Hi, I am deploying LPR model downloaded from NGC in python. When I load the engine
trt_engine = load_engine(trt_runtime, trt_engine_path)
it says:
[TensorRT] ERROR: myelin/myelinGraphContext.h (26) - Myelin Error in MyelinGraphContext: 66 (myelinBinaryVersionMismatch : myelinGraphDeserializeBinary called with a buffer that’s not a Myelin binary (invalid version)
)
terminate called after throwing an instance of ‘nvinfer1::MyelinError’
what(): std::exception
Please generate .trt file directly inside the tensorRT20.10 container.

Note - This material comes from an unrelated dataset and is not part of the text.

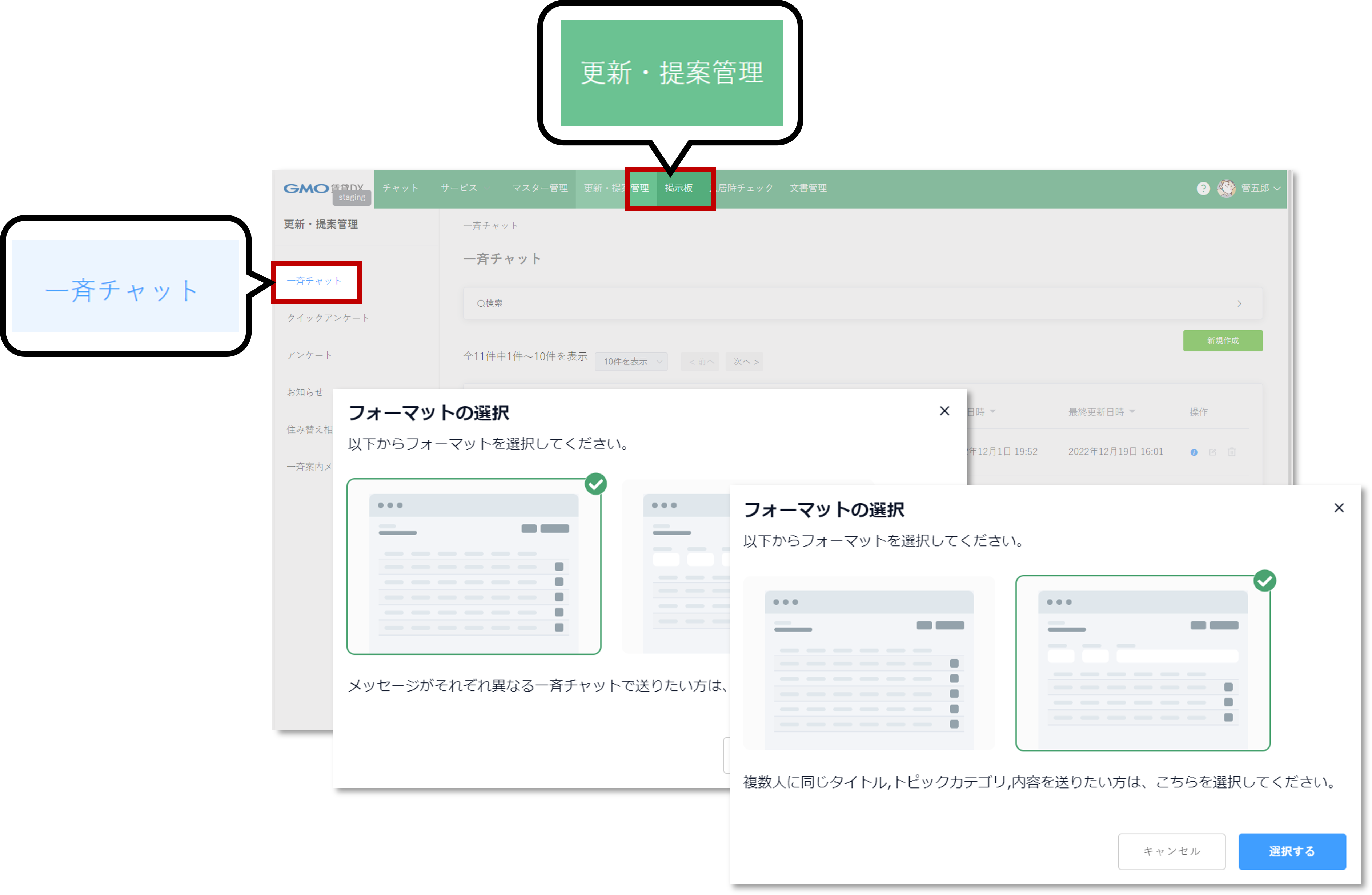Open the help question mark icon
The height and width of the screenshot is (895, 1372).
[1203, 189]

Firstly, copy .etlt file to that container and then download the tlt-converter according to Overview — TAO Toolkit 3.22.05 documentation
I accept your advice and converter the .etlt file in the tensorRT20.10 container by
./tlt-converter -k nvidia_tlt -p image_input,1x3x48x96,4x3x48x96,16x3x48x96 ./us_lprnet_baseline18_deployable.etlt -t int8 -e ./lpr_us_onnx_int8.trt
However, I found the model size is wrong when deploying the .trt. The error information is:
Traceback (most recent call last):
File “trt_old.py”, line 243, in
inputs, outputs, bindings, stream = allocate_buffers(trt_engine)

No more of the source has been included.